Scratch that. Instead you pointed the way to other site that gave mere talking points. It's fine with me that you didn't answer one question and instead said that we "we don't see eye to eye" on you insulting me. I really don't mind. I personally would rather hear your ideas than read the same wiki-slag out there. I have to say, it was a nice conversation; reasoned, intelligent and mostly on cordial terms. I may sound spiteful, yet I’m hardly anything but frustrated. What I ask of you is this: The most you'd have to admit to is that it's a big leap of faith to abolish the government. Just admit that it's a big risk. That's all. Until we can agree on that, I’m afraid that you, and other extreme libertarians, will never find a real solution to the problem of government, and instead will continue to work in the realm of fantasyland.

Besides that bit of criticism, you and delta gave excellent arguments. Applause is warranted on both sides! Only through rigorus debate can we effectively refine our philosophies. And besides, it's plenty o' fun!

Onward! Forward! Ad astra!

Francois Tremblay said...

I am not interested in talking to you. You say it's a big leap of faith to abolish government. To put it nicely, if you think that taking down a gang of thugs is a "leap of faith", you are insane. There is no point in discussing with someone who sanctions violence with this kind of loyalty.

Francois Tremblay said...

As you can now read on the front page, all further statist comments will be filtered. This is the end of this discussion or any other discussions with you two. Do I go to your blogs argue with you people? I am not interested in these games any more. You have no understanding of market anarchy and you have no intention of discussing any issue rationally.

Andrew Greve said...

"If I'm so poor that I can only buy my food from Walmart, or I'll likely starve, then if I go to Walmart that is not my free choice. If you have two choices, one of which is death, you don't really get to choose. Just as if a rapist holds down a woman and says he is going to shoot her if she resists, she doesn't choose sex by laying there."

If you live as a farmer, with no one else around, would you blame the crops for "forcing" you to work in the fields for your food? "Oh those evil wheat plants, they are forcing me to work very hard for my food!" Give me a break.

By the way, store owners don't use guns to keep their customers coming back for more. They rely on ensuring that their customers are satisfied with their experience in the store and the products purchased there.

Delta, what is the incentive for stores to exploit their customers?

Andrew Greve said...

"I have seen no evidence or argument to suggest that the free market could exist in reality."

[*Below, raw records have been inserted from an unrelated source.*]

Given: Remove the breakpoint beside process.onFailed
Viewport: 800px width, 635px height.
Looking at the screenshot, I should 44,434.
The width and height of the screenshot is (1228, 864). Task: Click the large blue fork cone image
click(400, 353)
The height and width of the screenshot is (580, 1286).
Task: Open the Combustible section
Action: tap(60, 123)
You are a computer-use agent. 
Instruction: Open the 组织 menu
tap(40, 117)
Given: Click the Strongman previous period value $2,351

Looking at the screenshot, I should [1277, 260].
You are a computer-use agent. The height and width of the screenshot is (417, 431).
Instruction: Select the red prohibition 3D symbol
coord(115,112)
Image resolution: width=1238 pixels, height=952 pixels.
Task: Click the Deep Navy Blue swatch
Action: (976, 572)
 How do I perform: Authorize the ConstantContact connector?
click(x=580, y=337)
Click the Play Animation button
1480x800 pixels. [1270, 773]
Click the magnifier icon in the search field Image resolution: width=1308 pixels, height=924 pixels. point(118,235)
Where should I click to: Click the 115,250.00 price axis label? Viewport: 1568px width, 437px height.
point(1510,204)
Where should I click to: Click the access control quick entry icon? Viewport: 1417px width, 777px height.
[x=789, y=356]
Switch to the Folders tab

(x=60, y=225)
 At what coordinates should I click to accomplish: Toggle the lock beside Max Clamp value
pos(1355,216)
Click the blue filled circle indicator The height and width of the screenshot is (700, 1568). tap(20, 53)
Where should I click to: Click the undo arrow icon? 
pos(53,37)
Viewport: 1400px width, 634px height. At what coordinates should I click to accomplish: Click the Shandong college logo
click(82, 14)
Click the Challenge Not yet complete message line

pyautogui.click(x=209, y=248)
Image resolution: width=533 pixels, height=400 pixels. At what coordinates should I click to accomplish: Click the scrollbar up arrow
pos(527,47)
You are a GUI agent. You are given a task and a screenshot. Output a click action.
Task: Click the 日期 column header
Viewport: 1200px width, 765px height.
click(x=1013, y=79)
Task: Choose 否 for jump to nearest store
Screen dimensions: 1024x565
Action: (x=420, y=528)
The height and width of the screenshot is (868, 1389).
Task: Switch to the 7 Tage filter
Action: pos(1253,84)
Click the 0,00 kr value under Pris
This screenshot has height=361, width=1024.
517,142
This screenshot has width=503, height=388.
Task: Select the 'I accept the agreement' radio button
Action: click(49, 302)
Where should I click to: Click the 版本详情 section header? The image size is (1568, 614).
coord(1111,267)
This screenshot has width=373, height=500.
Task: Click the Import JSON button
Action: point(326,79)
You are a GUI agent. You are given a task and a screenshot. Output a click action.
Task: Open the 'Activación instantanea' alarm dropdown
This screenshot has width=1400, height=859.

Have you lived inside solitary confinement for your entire life? If you answer yes, I will excuse this comment as stemming from a lack of experience.

Andrew Greve said...

On second thought, even someone inside solitary confinement could theorize about the market.

doinkicarus said...

Francois,

Your blog is new to me, but I like it so far. Thanks for the LewRockwell tip today, I plan on responding to Callahan shortly - I consider myself somewhat of a market-anarchist, and I think the dsitinction that he describes may not accurately represent the minarchist point of view.

Feel free to check it out, I'm always open to comments & discourse.

doinkicarus said...

"Francois, I cannot see how you could possibly think that it is just and helps promote individual freedom by abolishing the state and leaving intact the gigantic monopolies which the state helped to create."

Delta might consider the old adage, "From shirtsleeves to shirtsleeves in three generations," which is anecdotal insofar as one is concerned with inherited power/wealth and the squandrance thereof. That said, S/He is stuck very much on the idea of Natural monopolies, which exist but are rare - and also necessary. And here she equivocates their power with the power that is granted to state-sanctioned monopolies, which I think we all abhor.

Remove the subsidization, the conferred benefits, and the legal principles which permit and encourage such abuses of power, and you'll find that such monopolies can't exist for long. Francois, I think you understand this point, but I wanted to point it out for Delta.